On his first shot, the ball didn’t hit the rim. Reaction from the crowd was a stunned shriek. He was given the ball a second time, bounced it twice and made the free throw. Mater Dei inbounded the ball but a desperation shot didn’t come close. The horn went off. Game over. Bishop O’Dowd 65, Mater Dei 64. Teammates chased Rabb around the court to celebrate.

“I had to win the game for my team,” said Rabb, a McDonald’s All-American considering Arizona and California as his college choices.

The noise level in the arena became so deafening that even a Hoosier or a Texan would have been impressed.

Mater Dei Coach Gary McKnight, trying to win his 12th state title, said of the foul call, “It’s not usually called. [M.J.] Cage got the same one at the end of regulation and it wasn’t called. I feel bad for the kids. As a coach, you always want to win, but it’s about the players.”

Haas Pavilion was a one-year replacement for Sleep Train Arena in Sacramento, where the tournament returns next season. It proved to be more cozy with its 11,877 seating capacity than Sleep Train’s 17,317, and the acoustics helped create fun times for spectators.

The tournament received a boost from new teams getting the chance to win their first state title, such as La Mirada and La Verne Damien. Their fans came energized and in large numbers.
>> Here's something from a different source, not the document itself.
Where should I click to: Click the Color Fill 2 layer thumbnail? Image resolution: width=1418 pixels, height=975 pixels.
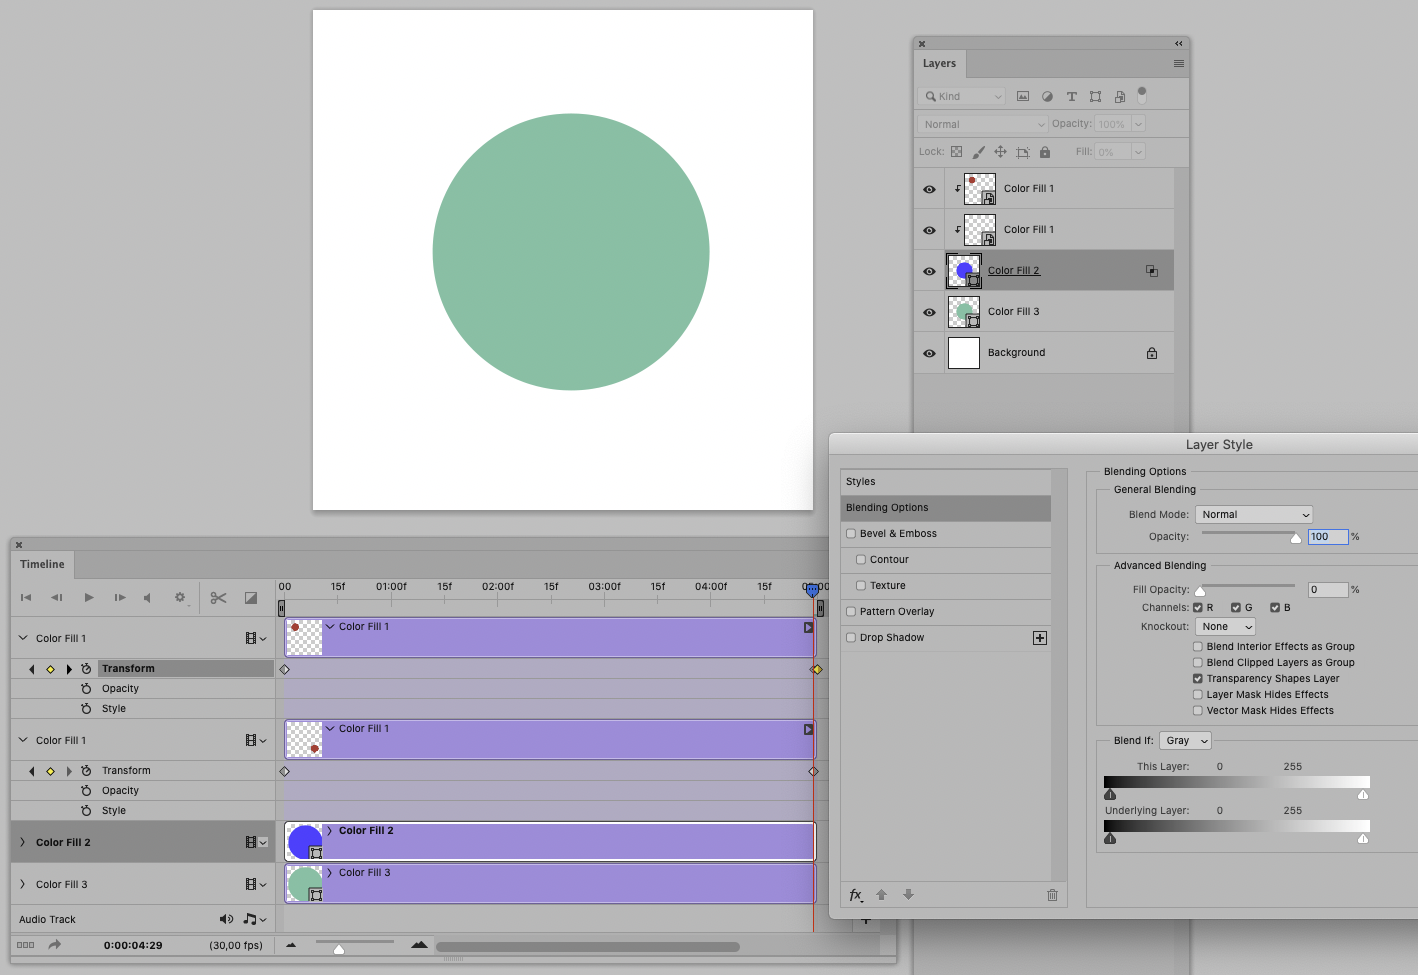point(963,270)
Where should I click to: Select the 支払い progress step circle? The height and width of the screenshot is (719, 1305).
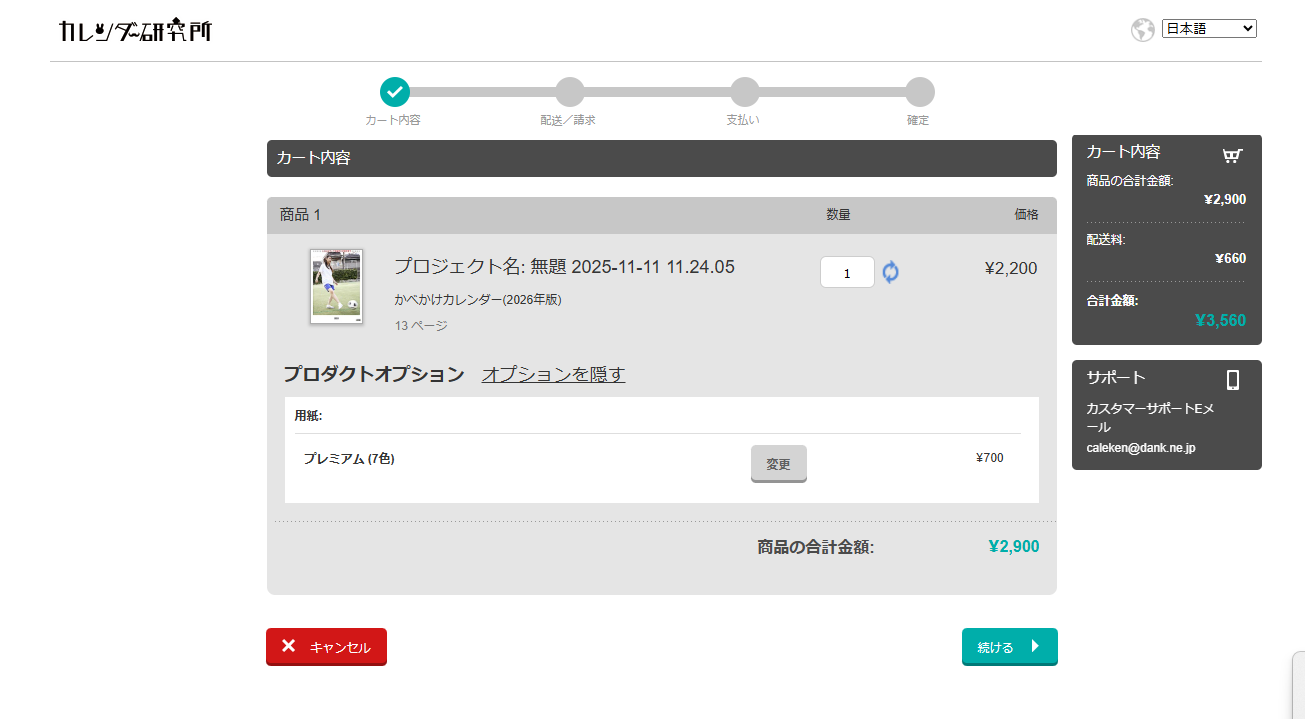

What made the tournament enjoyable was the quality of play. Sections across the state have been criticized for having too many divisions, thus helping dilute the competition. But most of the games proved to be competitive, and it showed that California is full of top players to follow in the coming years.

It was a weekend that provided convincing evidence that the high school sports scene is alive and capable of prospering.